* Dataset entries
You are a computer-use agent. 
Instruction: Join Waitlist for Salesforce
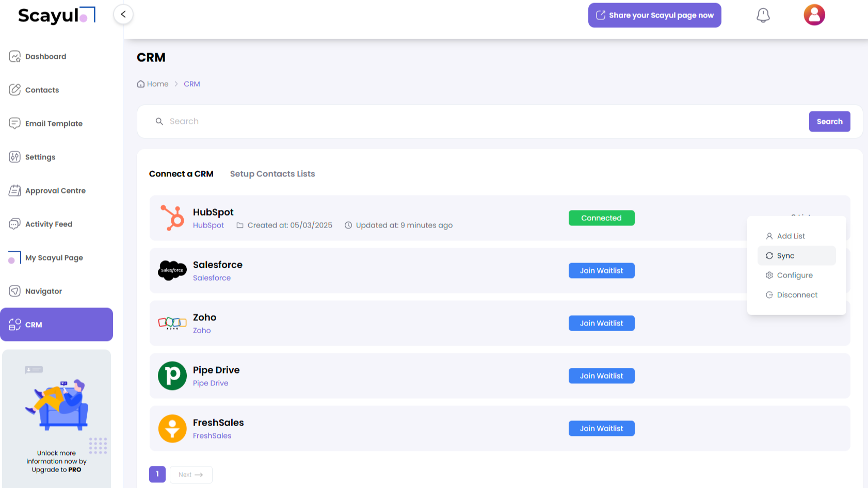click(x=601, y=271)
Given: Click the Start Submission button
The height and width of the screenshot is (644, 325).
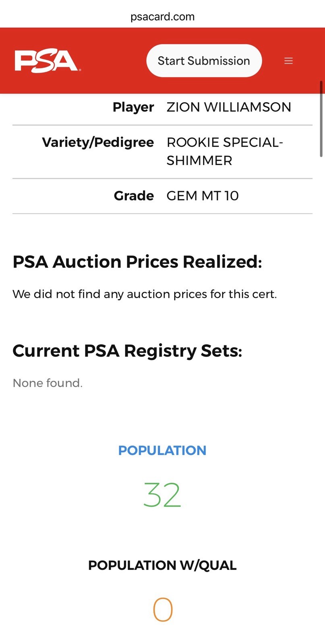Looking at the screenshot, I should tap(204, 61).
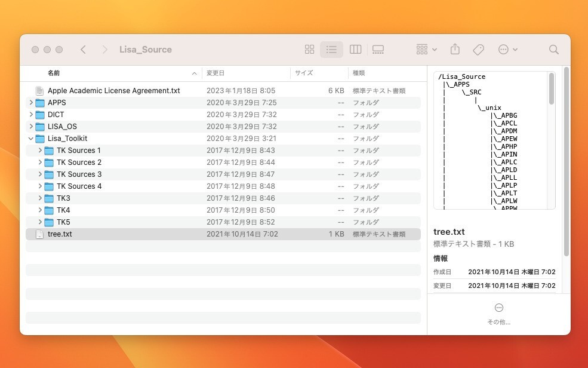Switch to gallery view
Image resolution: width=588 pixels, height=368 pixels.
(378, 49)
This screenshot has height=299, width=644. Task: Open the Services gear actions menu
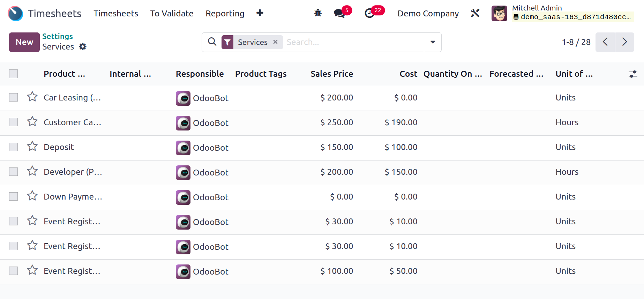click(x=83, y=46)
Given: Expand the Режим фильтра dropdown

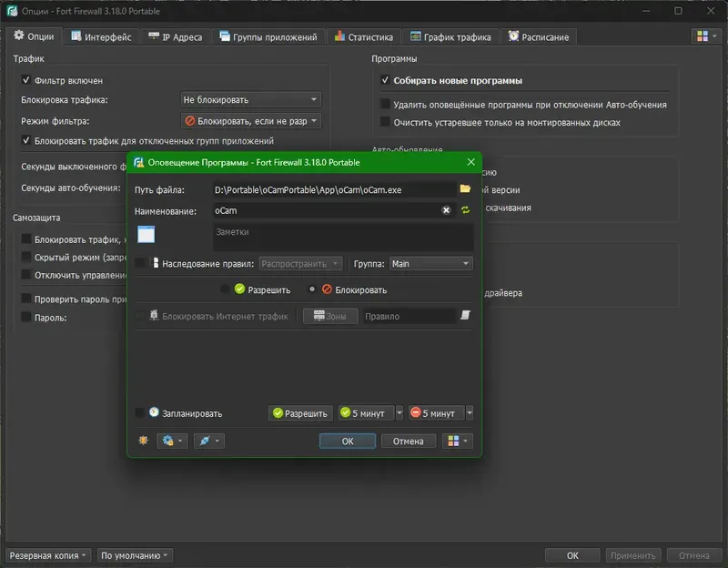Looking at the screenshot, I should point(250,121).
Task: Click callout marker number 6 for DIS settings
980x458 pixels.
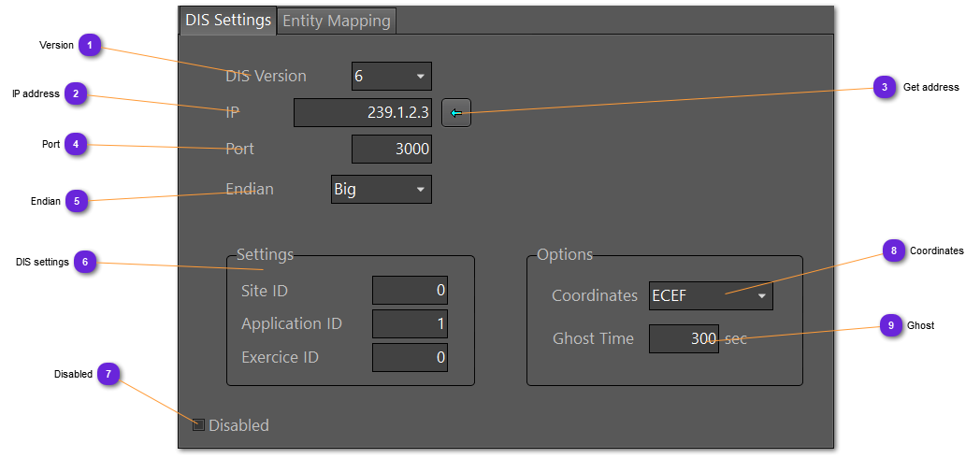Action: [x=85, y=262]
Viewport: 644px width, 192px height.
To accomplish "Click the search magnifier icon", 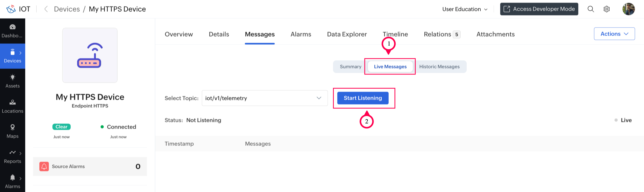I will coord(591,9).
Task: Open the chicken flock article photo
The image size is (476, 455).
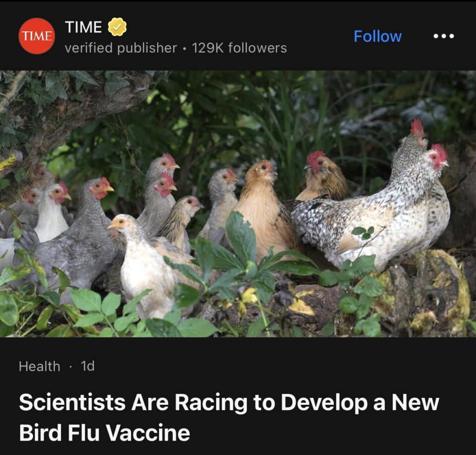Action: tap(238, 204)
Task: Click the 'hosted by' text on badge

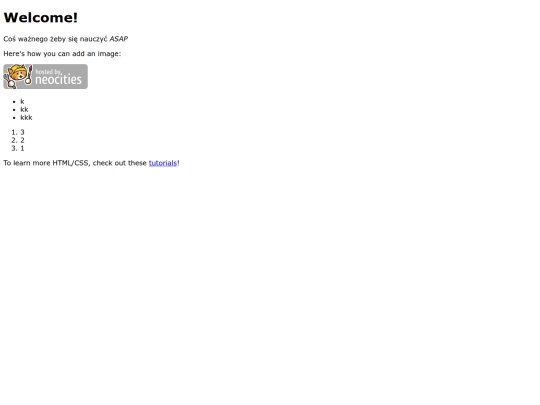Action: [49, 72]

* TASK
The line with "The image size is (476, 455)." and each line after it, through the final line of the data, are to be duplicated exactly, with pictures left out and nothing more included.

* TASK OUTPUT
The image size is (476, 455).
Action: tap(238, 204)
Task: Click the 'hosted by' text on badge

Action: [49, 72]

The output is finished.